By exploring B2C data ecosystems, our research pertains to a novel technology for humanity. We built our RSA in orientation toward federated B2B data ecosystem concepts. This makes sense as these concepts exhibit design implications for B2C equivalents in terms of architectural commonalities which are also applicable in the B2C context. However, since design peculiarities with regard to ethics, law, economics, and technology must be considered in handling PD, we also relied on PDMs and related systems as analysis objects. A B2C data ecosystem must reach the point at which a sufficient number of actors have adopted it and interact with each other. This causes network effects which make the system’s further rate of adoption self-sustaining (Rogers 1995). In our RSA, the interactions between data suppliers, data demanders, and intermediaries are characterizable as a two-sided market. Two-sided markets can be used to extend the concept of network effects by including two or more distinct groups of actors (Parker and Alstyne 2005). We have clearly defined and modelled the interactions of these groups in leveraging the designed B2C data ecosystem to innovate data products not creatable otherwise, while each group can receive an added value through engaging in the data ecosystem (e.g., data products, service fees, or prices for data).

From the DPs’ level of abstraction, the RSA conforms with existing B2B data ecosystem initiatives in many respects (see online appendix I; e.g., Mobility DS, IDS, Catena-X, Resilience and Sustainability DS, ForeSight). Design commonalities are, in particular, the reliance on market mechanisms for data sharing and incentivization (#DP1), decentralized infrastructures, especially for data storage (#DP4), as well as trust mechanisms to ensure transparency of data processing and the minimization of information asymmetries (#DP5). However, the RSA also exhibits significant design discrepancies compared to existing B2B data ecosystem initiatives induced by its explicit focus on integrating participative and data sovereign humans with their PD. It contains novel design knowledge concerning the effective implementation of a hybrid consent solution in the architecture of a human-centric data ecosystem, while emphasizing usability through task automation (#DP2). Furthermore, the RSA’s data governance model outlines a feasible approach to technically enforce usage control, building upon standardized processing purposes and impermeable system boundaries. In contrast, B2B data ecosystem initiatives exhibit less restrictive data governance models (i.e., orientation toward access control and broader purposes of data processing) as those are adequate for their objectives and the types of data processed. Compared to the few B2C (e.g., SOLID) and data or stakeholder agnostic approaches to data ecosystems (e.g., Gaia-X), the RSA accomplishes to narrow down a set of abstract design elements which must be implemented by their architectures and (federated) services in this or some similar form, given the integration of humans with their PD.

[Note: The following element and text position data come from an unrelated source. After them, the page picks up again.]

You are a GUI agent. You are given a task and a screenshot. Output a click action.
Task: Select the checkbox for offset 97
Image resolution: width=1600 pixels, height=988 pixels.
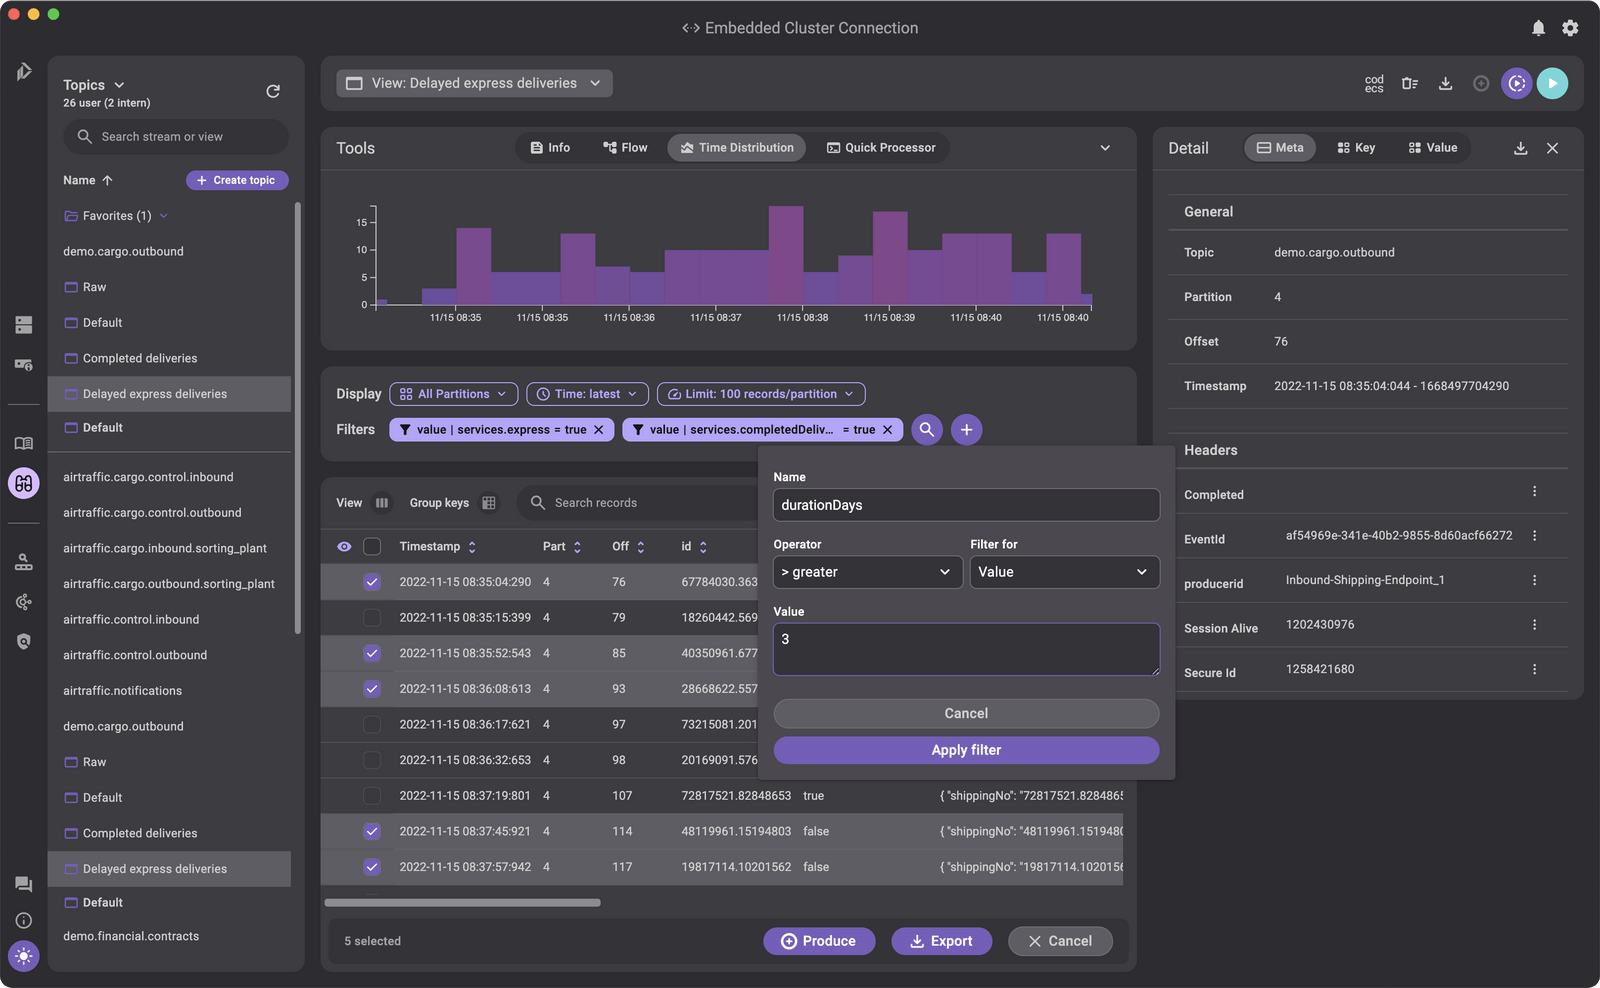(x=371, y=724)
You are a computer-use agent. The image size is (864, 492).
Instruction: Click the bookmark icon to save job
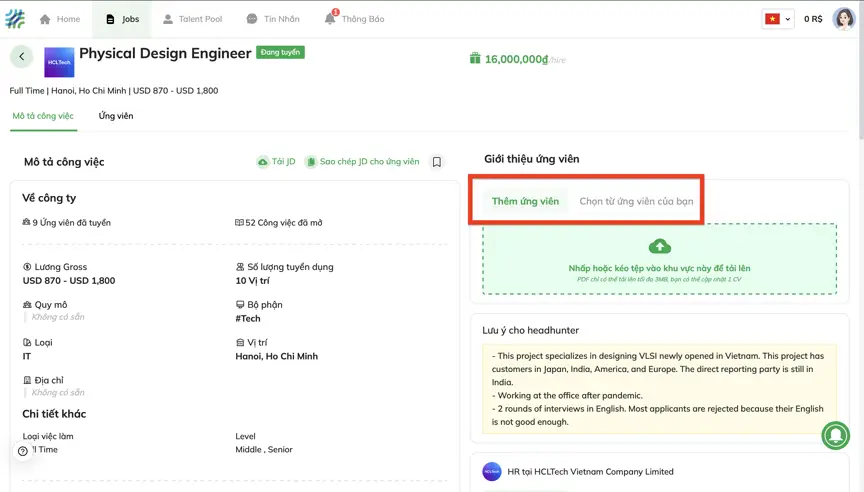point(437,162)
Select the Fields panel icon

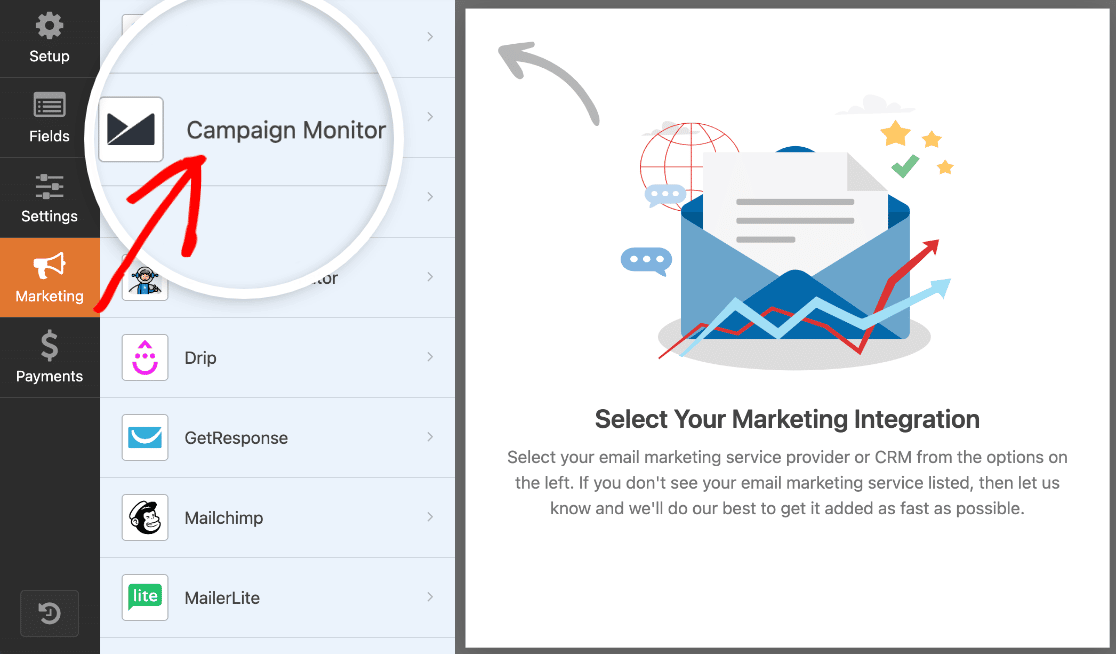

Our work comprises broad scientific and managerial implications. Both the DPs and the RSA collect knowledge about the design of B2C data ecosystems with a specific emphasis on data sovereignty, which practitioners can use. Significantly, this means that practitioners can reduce the effort they require to design such socio-technical systems based on our work as they can learn from our validated design elements (e.g., Kim (2010)). The DPs are easily understandable prescriptions for actions codifying what we have learned. They state conceptually grounded and empirically validated core principles and aspects of designing human-centric data ecosystems abstractly. The RSA accumulates architectural knowledge, providing practitioners with an interplay of building blocks and prescriptions for their effective design. It also helps practitioners reflect on their approaches and ideate concepts on the one hand and, on the other hand, to create B2C data ecosystems from scratch. It facilitates their development in any domain and with higher technology readiness levels (TRLs). Since our RSA is the first of this class of artifact, it contributes to the accumulation of design knowledge (e.g. vom Brocke et al. (2020)). In principle, all B2C environments relying on PD sharing to innovate data-driven products could benefit from our RSA and the reflective DPs, e.g., intermodal traveling, precision medicine, or personalized finance. Conclusively, we provide initial design knowledge for transferring the B2B data ecosystem paradigm to the complex and restricted B2C periphery. We offer inductive insights and a deep understanding of implications which might arise when integrating data-sovereign humans into data ecosystems, thus establishing a solid basis for future research. We see this as a valuable contribution to the scientific community against the background of large-scale European initiatives (e.g., Gaia-X, Catena-X), spurring a plethora of novel research and industry projects that can profit from our work. As a result, we see a potential for future research that can use our findings while refining and extending them. Additionally, data sovereignty issues, especially with PD, are a core object of interest in (European) legislation, which we underline with validated knowledge on how to design these types of data ecosystems effectively.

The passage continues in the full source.